On May 28 at 1pm EST, Spencer will join National Association of Latino Elected and Appointed Officials CEO Arturo Vargas for the Knight Foundation’s conversation on elections during the COVID-19 crisis. Click here to register.

The Leadership Conference published recommendations encouraging decisionmakers to protect the civil rights of people of color and poor people as law enforcement agencies take action to protect public health during COVID-19 social distancing orders. The NAACP, NAACP Legal Defense and Educational Fund, Inc., National Action Network, and several other organizations signed on in support.

Rev. Al Sharpton and the National Action Network, in partnership with World Central Kitchen, have distributed 351,585 meals throughout Detroit, Miami, Los Angeles, Harlem, and Newark.

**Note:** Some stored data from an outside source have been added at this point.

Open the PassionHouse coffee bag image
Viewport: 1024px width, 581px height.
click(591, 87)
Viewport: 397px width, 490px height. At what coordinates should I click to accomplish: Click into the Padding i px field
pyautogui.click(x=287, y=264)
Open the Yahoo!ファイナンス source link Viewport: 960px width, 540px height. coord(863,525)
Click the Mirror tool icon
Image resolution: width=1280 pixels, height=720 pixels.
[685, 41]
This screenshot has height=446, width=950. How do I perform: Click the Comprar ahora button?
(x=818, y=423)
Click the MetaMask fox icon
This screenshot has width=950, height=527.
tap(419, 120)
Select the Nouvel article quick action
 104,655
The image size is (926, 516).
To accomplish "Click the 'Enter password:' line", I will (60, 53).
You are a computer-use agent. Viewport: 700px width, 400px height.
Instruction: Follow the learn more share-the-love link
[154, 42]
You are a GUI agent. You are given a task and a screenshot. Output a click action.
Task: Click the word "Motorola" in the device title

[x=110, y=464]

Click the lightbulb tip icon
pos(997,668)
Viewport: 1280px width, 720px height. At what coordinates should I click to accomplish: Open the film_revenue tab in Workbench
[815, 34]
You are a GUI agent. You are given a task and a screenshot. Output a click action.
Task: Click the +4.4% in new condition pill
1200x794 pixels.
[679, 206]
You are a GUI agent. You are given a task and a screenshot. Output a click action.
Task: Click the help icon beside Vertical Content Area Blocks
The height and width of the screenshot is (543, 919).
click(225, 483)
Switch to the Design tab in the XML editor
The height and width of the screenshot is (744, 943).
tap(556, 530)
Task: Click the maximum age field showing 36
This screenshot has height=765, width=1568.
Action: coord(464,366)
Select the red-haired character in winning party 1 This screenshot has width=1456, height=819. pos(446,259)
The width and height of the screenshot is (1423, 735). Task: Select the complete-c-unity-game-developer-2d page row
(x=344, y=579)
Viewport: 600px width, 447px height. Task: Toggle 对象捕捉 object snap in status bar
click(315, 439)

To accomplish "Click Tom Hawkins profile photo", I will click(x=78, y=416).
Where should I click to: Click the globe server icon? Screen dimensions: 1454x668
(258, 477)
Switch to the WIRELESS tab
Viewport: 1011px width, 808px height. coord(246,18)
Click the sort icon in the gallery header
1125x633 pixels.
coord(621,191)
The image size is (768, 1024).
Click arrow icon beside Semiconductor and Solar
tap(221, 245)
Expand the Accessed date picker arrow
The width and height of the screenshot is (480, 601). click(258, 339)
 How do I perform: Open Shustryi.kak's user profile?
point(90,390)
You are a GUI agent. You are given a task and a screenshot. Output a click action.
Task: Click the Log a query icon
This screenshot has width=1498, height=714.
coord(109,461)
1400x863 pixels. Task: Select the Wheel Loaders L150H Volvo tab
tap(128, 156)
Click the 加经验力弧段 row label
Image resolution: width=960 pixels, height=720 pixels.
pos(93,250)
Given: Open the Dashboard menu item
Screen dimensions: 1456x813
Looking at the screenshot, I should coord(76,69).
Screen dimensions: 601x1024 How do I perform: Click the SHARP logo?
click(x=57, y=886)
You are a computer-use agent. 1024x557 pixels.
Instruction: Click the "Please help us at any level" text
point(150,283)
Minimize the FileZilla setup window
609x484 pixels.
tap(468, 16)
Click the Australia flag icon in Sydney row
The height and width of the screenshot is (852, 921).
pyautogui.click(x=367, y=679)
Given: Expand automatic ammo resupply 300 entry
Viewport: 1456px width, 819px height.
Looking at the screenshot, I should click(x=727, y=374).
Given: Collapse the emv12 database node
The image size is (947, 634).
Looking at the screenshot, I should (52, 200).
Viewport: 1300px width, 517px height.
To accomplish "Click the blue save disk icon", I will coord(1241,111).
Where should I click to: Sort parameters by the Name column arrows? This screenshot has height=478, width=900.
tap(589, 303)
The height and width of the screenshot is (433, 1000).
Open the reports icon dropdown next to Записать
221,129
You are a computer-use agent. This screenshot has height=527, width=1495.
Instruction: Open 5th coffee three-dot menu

Upcoming events include “Securing the Backbone of American Life: Domestic Workers and COVID-19” (The Raben Group, May 28); “Housing Justice in the Time of COVID-19” (Black Futures Lab, May 28); “Democratizing Voter Protection” (Advancement Project, May 28), “Older Workers & COVID-19: The Harsh Economic Realities” (Retirement Equity Lab and Economic Policy Institute, May 28); “Addressing Digital Equity in the Era of COVID-19” (Congressional Black Caucus Foundation, May 28); “Responding to the COVID-19 Crisis: Policies to Build Food Security” (Urban Institute, May 29); “What will it take to bridge gaps in federal privacy legislation?” (Brookings, June 3).

Last week, events were held by African American Policy Forum, Black Communities: A Conference for Collaboration, Brookings, NAACP, New America, Rainbow Push Coalition, The Leadership Conference, and The Raben Group.